Aclima Blog

New Research Shows Racial and Ethnic Disparities in Hyperlocal Air Pollution

Written by Aclima | September 9 2021

Peer-Reviewed Study Drawing on Data from Aclima Mobile Measurements Published in PNAS Reflects the Lived Experience of Communities of Color in the Bay Area.
 
A new peer-reviewed hyperlocal air pollution study with implications for environmental justice policy has been published in the Proceedings of the National Academy of Sciences (PNAS). The study was led by Dr. Sarah Chambliss in the Department of Civil, Architectural and Environmental Engineering at the University of Texas at Austin and Prof. Joshua Apte from UC Berkeley, with co-authors from the ​​National Institute of Environmental Health Sciences, Carnegie Mellon University, University of Washington, and Aclima.

The scientific study funded by the US EPA, EDF, and Health Effects Institute examines how the variability in ambient air pollutant levels at local and regional scales correlates with the racial and ethnic demographics of the people who live within and across four counties in the San Francisco Bay Area. The hyperlocal air pollution data for the study was generated by the Google Street View fleet equipped with the Aclima hyperlocal air mapping platform.
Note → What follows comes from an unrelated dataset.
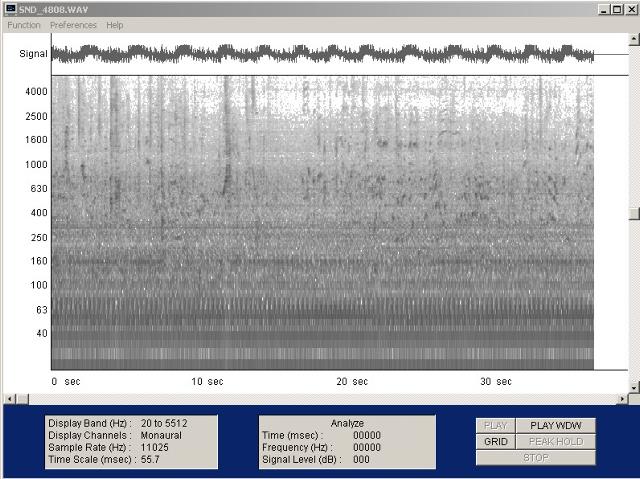
Task: Click the vertical scrollbar thumb
Action: [634, 213]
All of the air pollutants measured —black carbon (BC), nitric oxide (NO), nitrogen dioxide (NO2), and ultrafine particles (UFP) —had meaningful variation at hyperlocal (i.e. a city block), local (i.e., within individual neighborhoods) and regional (i.e., between neighborhoods) scales.
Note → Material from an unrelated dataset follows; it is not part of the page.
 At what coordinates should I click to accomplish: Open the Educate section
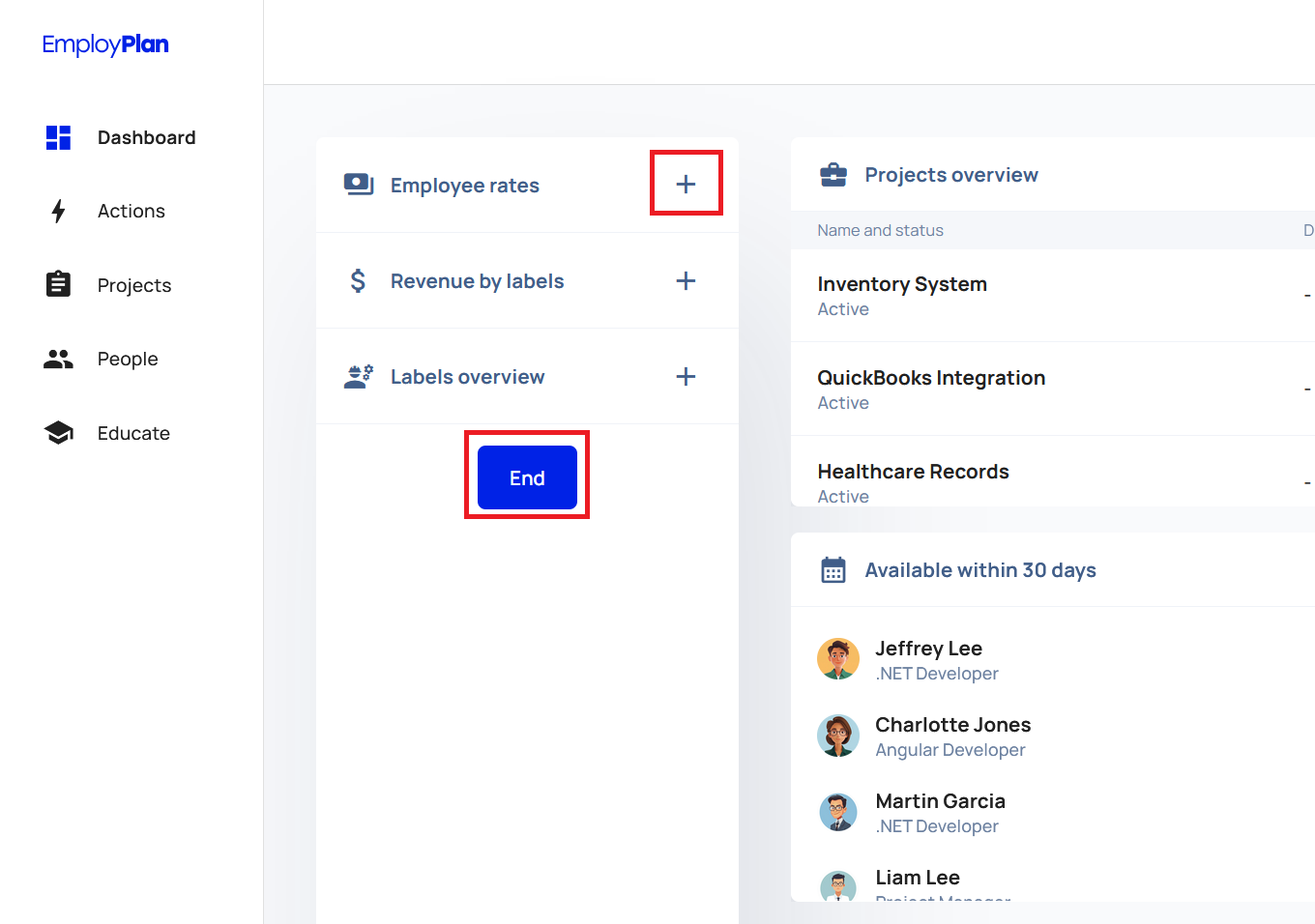[133, 433]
This variability of air pollution results in racial and ethnic disparities in exposure. For Hispanic and Black populations, median concentrations of UFP, NO, and NO2 were 8%-30% higher than the population average.


For white populations, average exposures to the same pollutants were 9%-14% lower than the population average.

“​The Bay Area is still racially segregated. And pollution is unjustly distributed,” said co-author Joshua Apte, Assistant Professor, UC Berkeley. “Our findings are data-rich illustrations of the lived experience of communities."

Substantial disparities arise from regional differences in pollution. Neighborhoods that are predominantly Black or Hispanic/Latino as a result of historic policies like redlining are the same regions that typically see higher pollution levels. Often, these higher pollution levels are, in part, due to the location of sources in or near these same neighborhoods.

Variability at the local- and block-level also leads to large differences in exposure within neighborhoods. The two pollutants that are most strongly associated with fresh emissions, BC and NO, showed the most hyperlocal variation. In many cases, the air pollution varies as much or more within a neighborhood as it does between clean and polluted cities.

These findings show that hyperlocal air pollution data combined with racial and ethnic demographic data is an important way to identify disparities in potential exposures at local and regional levels. Aclima’s high spatial resolution data can reveal local sources of emissions of concern to the community that may not be seen using traditional stationary monitoring. Patterns from the regional data can also reveal the broader impact of sources and conditions. This approach can help decision-makers target emissions reductions and mitigation efforts in the locations where they are needed most, down to the block-level.

This study proves what communities of color have always known -- the unfair distribution of pollution sources means we don’t all breathe the same air. Hyperlocal air pollution data generated across regions improves our understanding of where emissions come from and who they affect, in ways never before possible. Now, it is critical that we apply the data to accelerate climate action that protects public health and advances environmental justice.